Some really old homes still have lead pipes in them. While lead pipes are still allowed for wastewater usage in some states, they are not allowed for incoming water. The lead from these pipes can leach into your drinking, washing and bathing water, and after a time, accumulates in your body and poisons you. If you find that your home still has lead pipes, regardless of where and what type they are (incoming, outgoing), and you want them replaced or removed, here is how plumbers ply their plumbing services to get you safer water.
Suiting Up and Isolating the Area
The first thing your chosen plumber will do is suit up in protective gear to keep him- or herself free of potential lead contamination. Then the areas in your basement will be sectioned off. The plumber may use plastic tarps underfoot and around the areas on which the work will be done. This limits the amount of lead-contaminated water that may leak out, as well as any metal shavings in the event that the plumber has to cut through the pipes to remove them. Either a saw or a blowtorch will be used if any cutting needs to be done.
Turning the Water off and Unscrewing the Pipes
Next, the plumber will turn off the main water supply lines. He or she may even "bleed" the pipes to make sure all the water that recently passed through the lead pipes is not headed into your home's plumbing. Then he or she will unscrew and detach all of the lead pipes you want and need removed, cutting free any stubborn pipes that refuse to be unscrewed. If there are some pipes submerged under your basement's concrete floor, these may have to stay put unless you are willing to have a concrete contractor come in and rip up your basement floor, too. Then all of your home's drains will be attached and connected to replacement pipes -- typically those made of PVC (plastic), copper or another metal alloy.
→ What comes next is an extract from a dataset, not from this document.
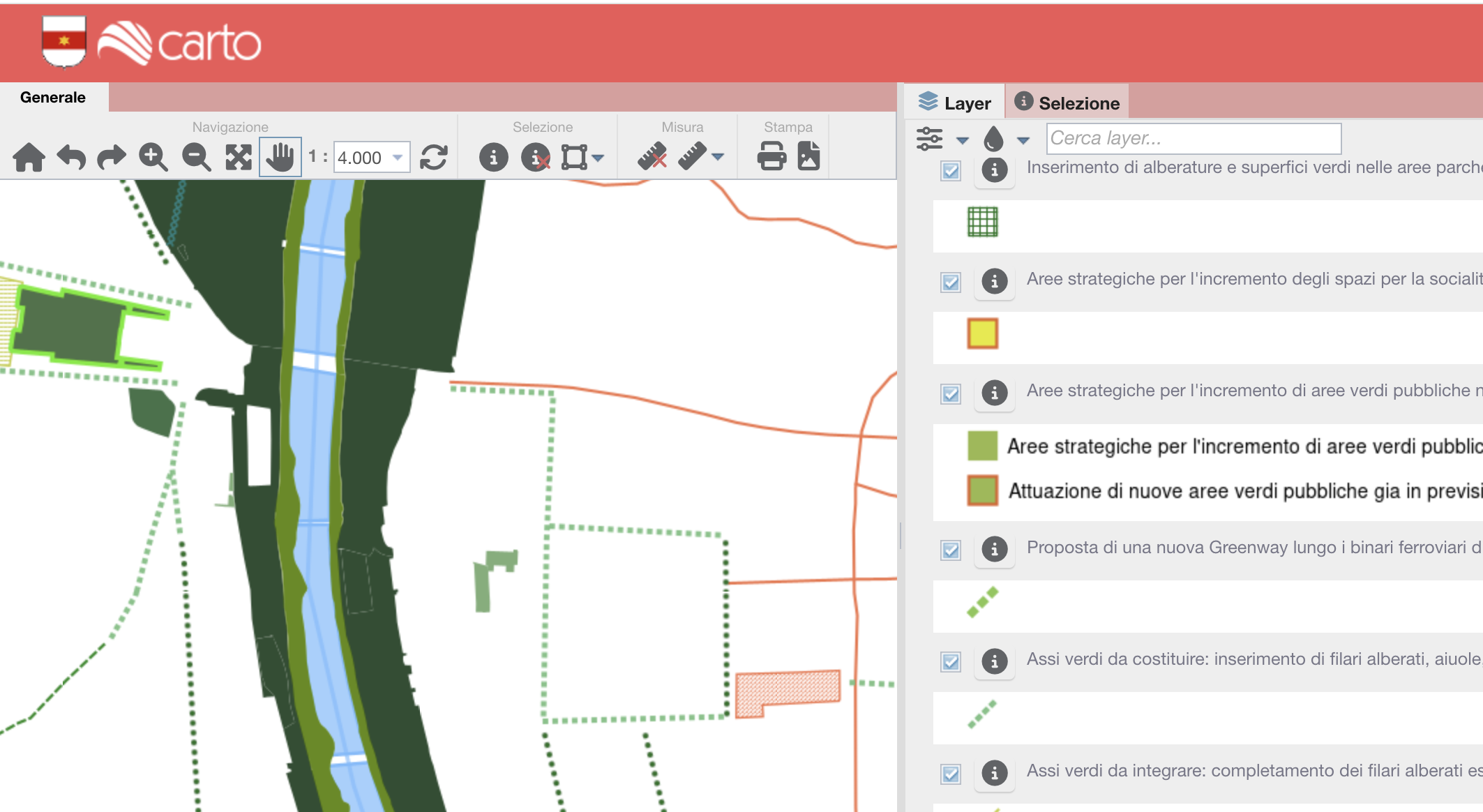1483x812 pixels.
Task: Switch to the Selezione tab
Action: tap(1067, 103)
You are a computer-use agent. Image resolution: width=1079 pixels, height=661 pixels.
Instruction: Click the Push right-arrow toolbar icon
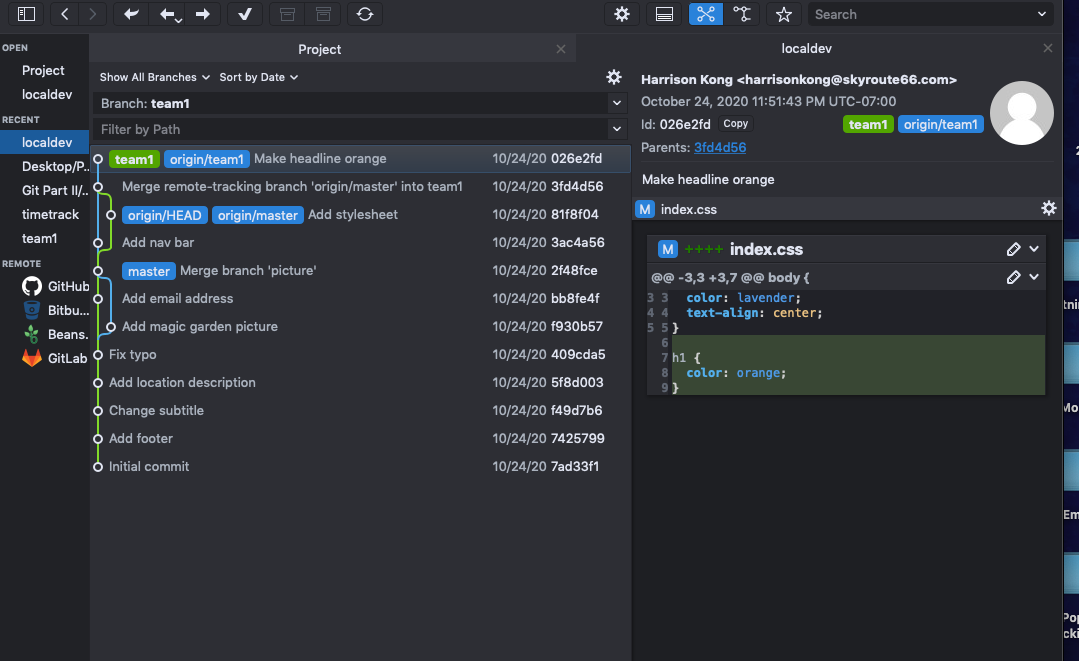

Bagging up and Removing the Lead Pipes
Lead pipes have to be destroyed and/or disposed of according to specific regulations. Your plumbing contractor will probably have a small dumpster at the ready to hold your old lead pipes, unless they can be bagged and easily fit inside the work truck. The price of the services provided when lead pipes are removed often includes the price of their disposal as well, so once your plumber has completed the job, there should be no additional fees connected to getting rid of the lead pipes because the plumbing contractor will do it for you.